Yalan belge Dosyadan, suikastten sonra bölgede incelemelerde bulunan TBMM İnsan Hakları Araştırma Komisyonu’na 1994’te gönderilen bir belge çıktı. Diyarbakır İl Jandarma Komutanlığı’ndan gönderilen belgede, “Diyarbakır merkez Kolludere köyü nüfusuna kayıtlı olup, merkez Bağlar ilçesi Göçmenler caddesi Özgür Apartmanı 1. kat, 4 numaralı dairede ikâmet eden ve kimlik bilgileri sorgusu halen gizli biçimde devam ettiği açıklayamadığımız PKK terör örgütü mensubu zanlı yakalanmıştır. Bu kişi Aydın suikastıyla ilgili bilgi sahibi olup alınan beyanında, suikastin Ape Hüseyin kod adlı Kadri Çelik komutasında 20 kişilik bir grup tarafından gerçekleştirildiği şeklinde ifadesi alınmıştır. Ancak soruşturmanın gizliliği nedeniyle bu kişinin bilgilerini veremeyeceğiz” ifadelerinin yer aldığı görüldü.

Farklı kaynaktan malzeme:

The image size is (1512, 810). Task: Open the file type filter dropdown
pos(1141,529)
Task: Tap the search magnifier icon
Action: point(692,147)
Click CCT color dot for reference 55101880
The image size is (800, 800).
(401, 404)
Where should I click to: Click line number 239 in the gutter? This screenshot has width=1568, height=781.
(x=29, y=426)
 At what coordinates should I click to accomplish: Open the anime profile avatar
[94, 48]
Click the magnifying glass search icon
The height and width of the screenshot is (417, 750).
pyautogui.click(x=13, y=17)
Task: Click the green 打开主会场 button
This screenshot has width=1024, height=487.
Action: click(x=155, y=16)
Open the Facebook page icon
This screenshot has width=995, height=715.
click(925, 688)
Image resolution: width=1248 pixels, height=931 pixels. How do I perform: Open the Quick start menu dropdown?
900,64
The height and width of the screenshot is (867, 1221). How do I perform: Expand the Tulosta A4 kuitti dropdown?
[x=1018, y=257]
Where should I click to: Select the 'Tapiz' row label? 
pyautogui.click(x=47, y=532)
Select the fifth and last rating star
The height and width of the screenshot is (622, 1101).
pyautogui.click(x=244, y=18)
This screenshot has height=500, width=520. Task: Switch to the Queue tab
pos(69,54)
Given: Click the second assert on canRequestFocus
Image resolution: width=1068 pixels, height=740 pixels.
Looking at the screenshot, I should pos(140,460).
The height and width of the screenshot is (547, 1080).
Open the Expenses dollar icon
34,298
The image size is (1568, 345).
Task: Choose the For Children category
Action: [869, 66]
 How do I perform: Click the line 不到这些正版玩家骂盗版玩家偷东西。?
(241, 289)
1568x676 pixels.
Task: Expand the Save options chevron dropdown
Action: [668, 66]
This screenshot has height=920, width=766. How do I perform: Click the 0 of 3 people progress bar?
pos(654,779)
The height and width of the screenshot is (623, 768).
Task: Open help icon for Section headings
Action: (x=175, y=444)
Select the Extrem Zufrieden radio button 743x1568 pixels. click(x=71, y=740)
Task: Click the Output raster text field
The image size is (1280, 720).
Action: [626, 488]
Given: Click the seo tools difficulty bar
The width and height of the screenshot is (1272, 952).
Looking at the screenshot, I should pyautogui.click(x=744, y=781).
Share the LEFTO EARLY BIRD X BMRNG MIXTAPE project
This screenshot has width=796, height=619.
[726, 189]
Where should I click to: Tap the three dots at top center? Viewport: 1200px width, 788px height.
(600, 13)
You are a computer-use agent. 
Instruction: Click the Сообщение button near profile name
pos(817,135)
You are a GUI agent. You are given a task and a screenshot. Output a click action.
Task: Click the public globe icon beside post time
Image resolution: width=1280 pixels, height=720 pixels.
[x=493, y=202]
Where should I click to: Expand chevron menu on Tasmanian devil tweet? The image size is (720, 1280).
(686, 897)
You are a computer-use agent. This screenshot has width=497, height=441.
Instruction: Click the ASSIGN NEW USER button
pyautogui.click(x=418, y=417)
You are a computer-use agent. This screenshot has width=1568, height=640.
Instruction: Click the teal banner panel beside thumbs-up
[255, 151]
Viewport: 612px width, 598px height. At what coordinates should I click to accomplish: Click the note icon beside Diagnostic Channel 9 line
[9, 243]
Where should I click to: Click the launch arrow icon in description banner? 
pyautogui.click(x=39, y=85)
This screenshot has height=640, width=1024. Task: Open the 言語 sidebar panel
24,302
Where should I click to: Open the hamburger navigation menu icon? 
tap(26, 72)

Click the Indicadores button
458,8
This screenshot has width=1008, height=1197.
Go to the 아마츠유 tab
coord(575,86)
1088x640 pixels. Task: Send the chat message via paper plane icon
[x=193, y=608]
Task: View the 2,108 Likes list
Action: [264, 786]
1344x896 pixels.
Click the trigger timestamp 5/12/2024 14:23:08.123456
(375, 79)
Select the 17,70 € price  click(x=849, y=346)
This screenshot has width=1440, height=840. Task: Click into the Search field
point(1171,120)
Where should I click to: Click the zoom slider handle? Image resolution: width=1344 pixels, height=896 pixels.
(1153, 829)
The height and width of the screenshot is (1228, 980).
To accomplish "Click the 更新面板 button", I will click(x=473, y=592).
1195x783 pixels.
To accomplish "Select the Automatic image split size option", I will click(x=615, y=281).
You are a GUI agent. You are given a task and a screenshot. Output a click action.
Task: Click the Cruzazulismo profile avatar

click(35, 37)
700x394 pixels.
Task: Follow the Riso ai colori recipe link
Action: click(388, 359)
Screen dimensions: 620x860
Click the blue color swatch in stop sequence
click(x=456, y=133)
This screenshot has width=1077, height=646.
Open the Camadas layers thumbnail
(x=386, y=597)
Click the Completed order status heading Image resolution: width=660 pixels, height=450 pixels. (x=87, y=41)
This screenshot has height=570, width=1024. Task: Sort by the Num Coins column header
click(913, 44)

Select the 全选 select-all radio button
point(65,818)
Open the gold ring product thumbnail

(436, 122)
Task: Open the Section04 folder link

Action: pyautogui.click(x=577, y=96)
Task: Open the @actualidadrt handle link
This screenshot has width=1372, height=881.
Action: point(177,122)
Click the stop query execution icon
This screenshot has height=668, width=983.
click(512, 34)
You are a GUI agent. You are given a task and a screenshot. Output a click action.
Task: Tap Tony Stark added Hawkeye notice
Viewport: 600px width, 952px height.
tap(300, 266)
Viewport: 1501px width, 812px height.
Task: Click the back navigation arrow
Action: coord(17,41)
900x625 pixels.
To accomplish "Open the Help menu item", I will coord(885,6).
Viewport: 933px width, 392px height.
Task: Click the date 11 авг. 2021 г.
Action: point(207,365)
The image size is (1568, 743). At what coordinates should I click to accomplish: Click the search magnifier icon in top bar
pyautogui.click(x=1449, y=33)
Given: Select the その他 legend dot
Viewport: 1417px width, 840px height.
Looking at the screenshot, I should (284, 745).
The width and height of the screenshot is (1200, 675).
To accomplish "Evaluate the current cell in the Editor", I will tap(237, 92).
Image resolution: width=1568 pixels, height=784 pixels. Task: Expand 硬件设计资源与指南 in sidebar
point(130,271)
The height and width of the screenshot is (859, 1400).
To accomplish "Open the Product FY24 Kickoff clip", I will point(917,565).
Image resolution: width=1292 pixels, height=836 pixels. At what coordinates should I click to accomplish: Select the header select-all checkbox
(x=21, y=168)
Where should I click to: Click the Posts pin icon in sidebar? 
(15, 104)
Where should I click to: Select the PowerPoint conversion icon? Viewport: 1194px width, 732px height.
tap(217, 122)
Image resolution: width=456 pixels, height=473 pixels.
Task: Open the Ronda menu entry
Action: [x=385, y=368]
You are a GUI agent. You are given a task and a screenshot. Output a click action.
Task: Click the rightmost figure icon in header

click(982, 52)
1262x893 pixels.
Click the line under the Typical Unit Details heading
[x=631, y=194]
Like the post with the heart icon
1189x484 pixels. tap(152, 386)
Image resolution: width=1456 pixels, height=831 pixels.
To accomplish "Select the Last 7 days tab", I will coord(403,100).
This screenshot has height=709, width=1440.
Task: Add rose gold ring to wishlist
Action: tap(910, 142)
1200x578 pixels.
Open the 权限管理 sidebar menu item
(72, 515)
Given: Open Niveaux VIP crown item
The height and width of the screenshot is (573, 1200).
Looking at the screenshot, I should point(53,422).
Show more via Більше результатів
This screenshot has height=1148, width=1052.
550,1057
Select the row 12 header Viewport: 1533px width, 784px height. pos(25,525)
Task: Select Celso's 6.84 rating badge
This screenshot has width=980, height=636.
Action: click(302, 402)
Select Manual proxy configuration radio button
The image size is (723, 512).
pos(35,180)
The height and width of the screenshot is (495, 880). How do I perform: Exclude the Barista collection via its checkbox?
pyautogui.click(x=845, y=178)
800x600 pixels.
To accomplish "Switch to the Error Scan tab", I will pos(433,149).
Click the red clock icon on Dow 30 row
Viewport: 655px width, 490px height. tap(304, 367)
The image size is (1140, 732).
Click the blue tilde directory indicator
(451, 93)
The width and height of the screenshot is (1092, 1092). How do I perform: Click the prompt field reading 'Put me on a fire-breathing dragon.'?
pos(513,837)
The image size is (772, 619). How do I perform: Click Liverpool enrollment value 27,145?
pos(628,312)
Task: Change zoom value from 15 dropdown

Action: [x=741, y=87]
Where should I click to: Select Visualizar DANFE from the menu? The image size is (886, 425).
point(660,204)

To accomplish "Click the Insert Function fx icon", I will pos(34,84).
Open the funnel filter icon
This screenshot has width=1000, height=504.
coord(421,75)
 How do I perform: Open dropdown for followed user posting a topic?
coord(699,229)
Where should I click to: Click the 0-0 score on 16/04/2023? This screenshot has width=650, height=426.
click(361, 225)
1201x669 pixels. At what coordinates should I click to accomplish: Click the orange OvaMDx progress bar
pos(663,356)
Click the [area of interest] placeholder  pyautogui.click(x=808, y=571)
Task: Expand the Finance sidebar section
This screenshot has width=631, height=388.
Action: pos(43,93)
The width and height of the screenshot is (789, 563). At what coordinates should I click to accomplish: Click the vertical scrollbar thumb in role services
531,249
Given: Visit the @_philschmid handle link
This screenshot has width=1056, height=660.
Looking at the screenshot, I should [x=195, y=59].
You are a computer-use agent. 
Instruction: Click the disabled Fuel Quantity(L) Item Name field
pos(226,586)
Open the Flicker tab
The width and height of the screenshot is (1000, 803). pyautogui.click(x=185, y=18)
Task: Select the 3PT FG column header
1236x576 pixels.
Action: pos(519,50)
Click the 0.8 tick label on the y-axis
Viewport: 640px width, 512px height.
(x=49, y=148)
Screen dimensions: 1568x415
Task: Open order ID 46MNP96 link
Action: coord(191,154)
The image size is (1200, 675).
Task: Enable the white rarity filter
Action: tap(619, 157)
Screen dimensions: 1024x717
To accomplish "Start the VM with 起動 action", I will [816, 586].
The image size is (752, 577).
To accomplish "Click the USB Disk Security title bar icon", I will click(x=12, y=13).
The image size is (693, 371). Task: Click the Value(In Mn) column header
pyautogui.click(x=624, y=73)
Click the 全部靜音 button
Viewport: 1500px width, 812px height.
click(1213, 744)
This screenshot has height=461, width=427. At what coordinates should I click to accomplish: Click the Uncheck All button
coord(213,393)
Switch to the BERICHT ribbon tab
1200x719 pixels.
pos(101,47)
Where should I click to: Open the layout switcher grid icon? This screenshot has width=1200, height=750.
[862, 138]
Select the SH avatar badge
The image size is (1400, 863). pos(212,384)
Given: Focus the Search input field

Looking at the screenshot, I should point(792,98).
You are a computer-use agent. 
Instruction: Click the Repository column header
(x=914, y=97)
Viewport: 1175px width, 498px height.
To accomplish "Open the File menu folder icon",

Arşivden çıkmadı Savcılık, bunun üzerine, komutanlığa bir yazı göndererek, bu kişinin akıbetini sordu. Savcılığa gönderilen yanıtta, yaptıkları araştırmada arşiv kayıtlarında yakalanmış veya teslim olmuş böyle bir terör örgütü mensubu olmadığı gibi, Meclis İnsan Hakları Komisyonu’na 1994’te gönderilen ifade örneğinin de kayıtlarda geçmediği bildirildi. Başsavcılık, bu kez paşanın öldürüldüğü Kanas suikast silahına ait boş kovan ve mermi çekirdeğinin akıbetini sordu. Gelen yazıda, bunların jandarmada olmadığı belirtildi. Savcılık bunun üzerine paşanın suikaste kurban gittiği tarihte Diyarbakır bölge sorumlusu olan Şemdin Sakık’ın ifadesine başvurdu. Sakık ise ifadesinde, “Bahtiyar Aydın’ın ölümünde gerek benim, gerekse PKK’nın merkezi yönetiminden hiçbir talimat almadım. Bu olayı örgüt yapmadı” dedi. Bu arada paşanın şehit edildiği olaydan sonra tutulan tutanaklarda 11 teröristin ölü ele geçirildiği belirtildi. Yapılan araştırmada ölen bu kişilerin terörist olmayıp sivil vatandaş oldukları ve yasa kapsamında da devletten maddi ve manevi tazminat aldıkları belirlendi.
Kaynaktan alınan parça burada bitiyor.